YOUR INSTRUCTIONS | Could you print each entry below verbatim while omitting the pictures?

(DATA IN THIS EXERCISE begins)

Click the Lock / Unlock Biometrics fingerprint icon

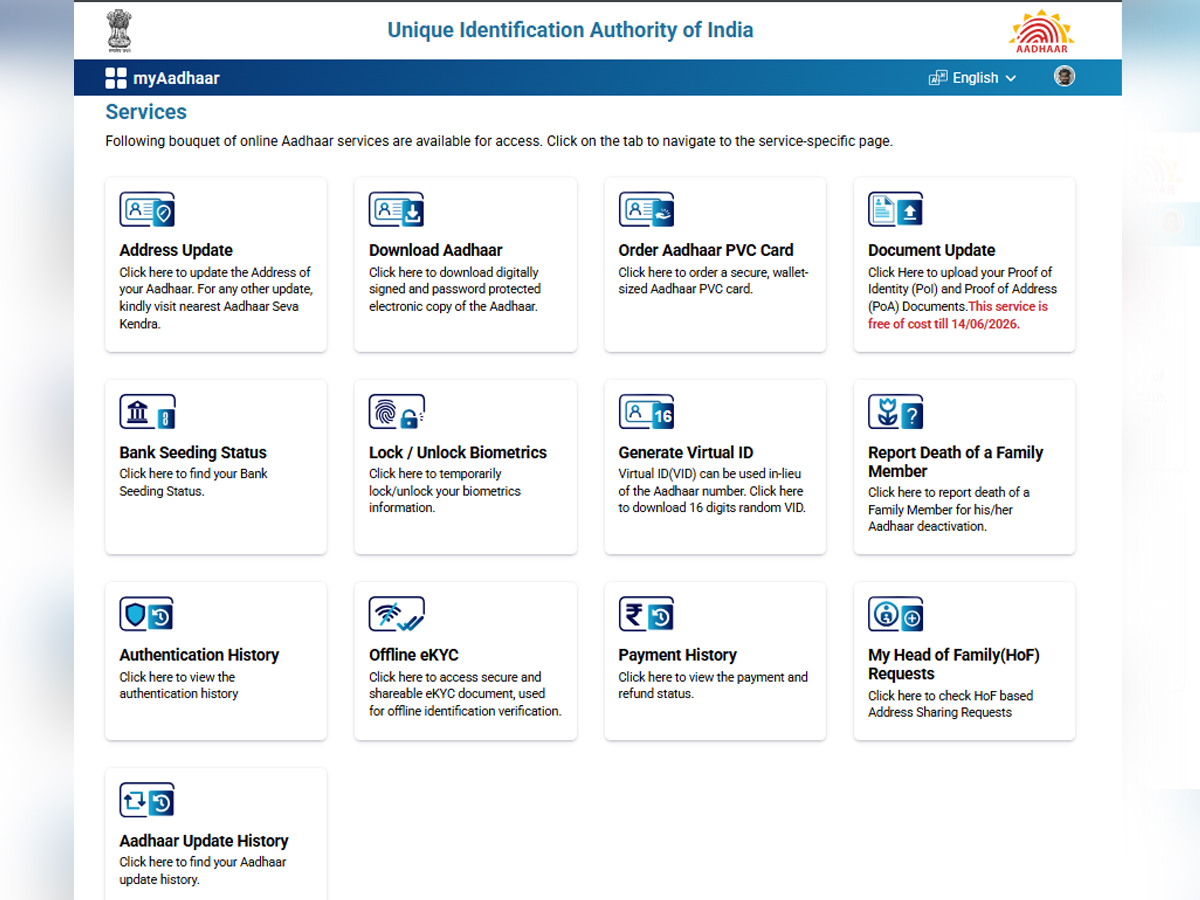[x=396, y=412]
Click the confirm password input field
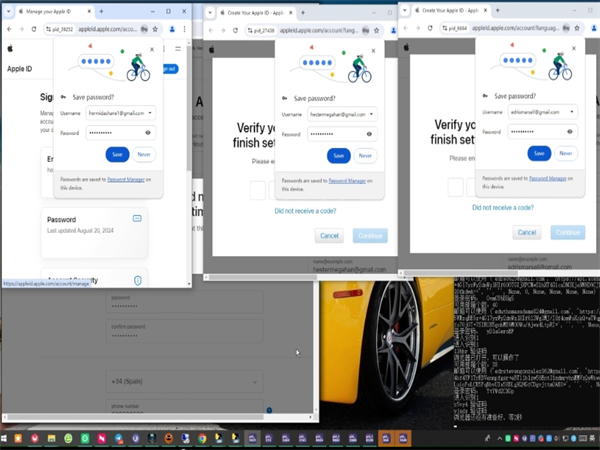Image resolution: width=600 pixels, height=450 pixels. click(184, 334)
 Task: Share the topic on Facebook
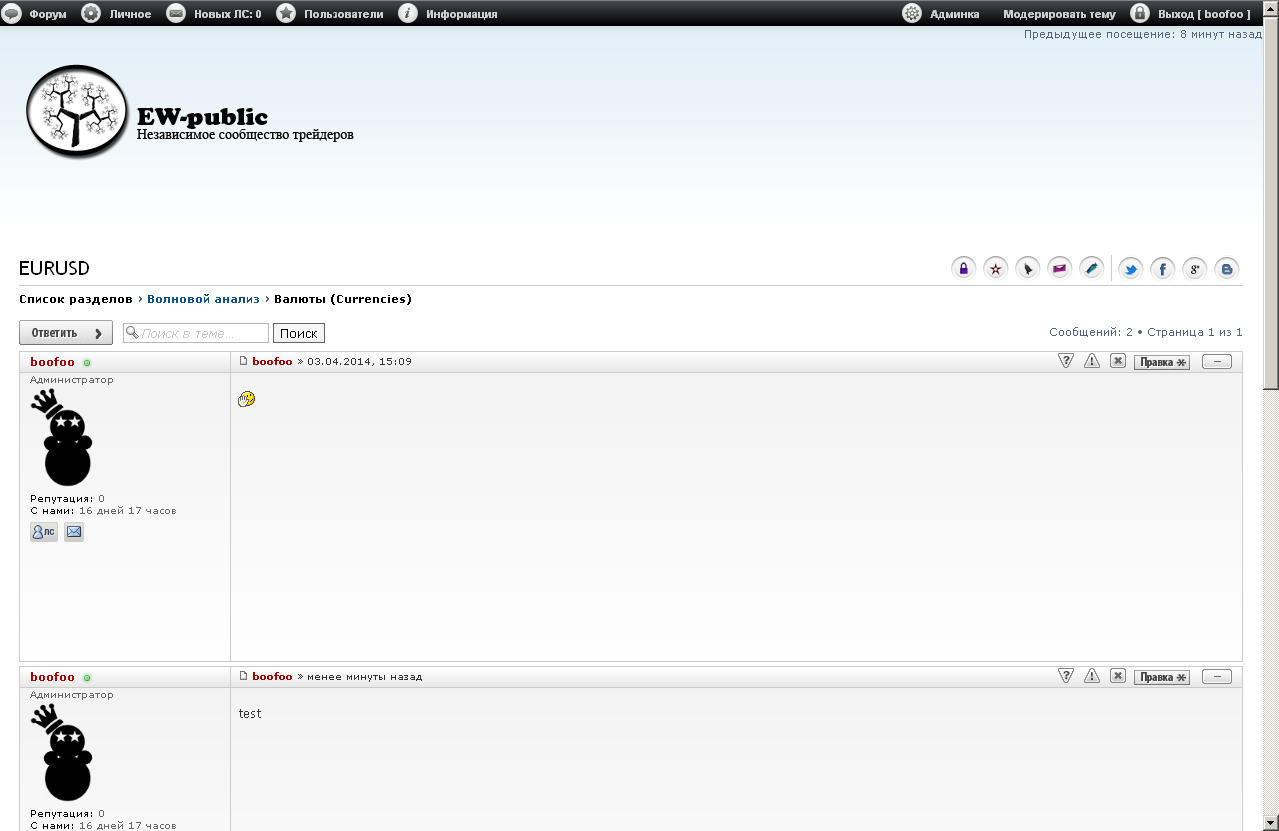tap(1162, 268)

(DATA IN THIS EXERCISE ends)

EXERCISE ANSWER |
Click the Lock / Unlock Biometrics fingerprint icon

[x=396, y=412]
Click the confirm password input field
Image resolution: width=600 pixels, height=450 pixels. click(184, 334)
 Task: Share the topic on Facebook
tap(1162, 268)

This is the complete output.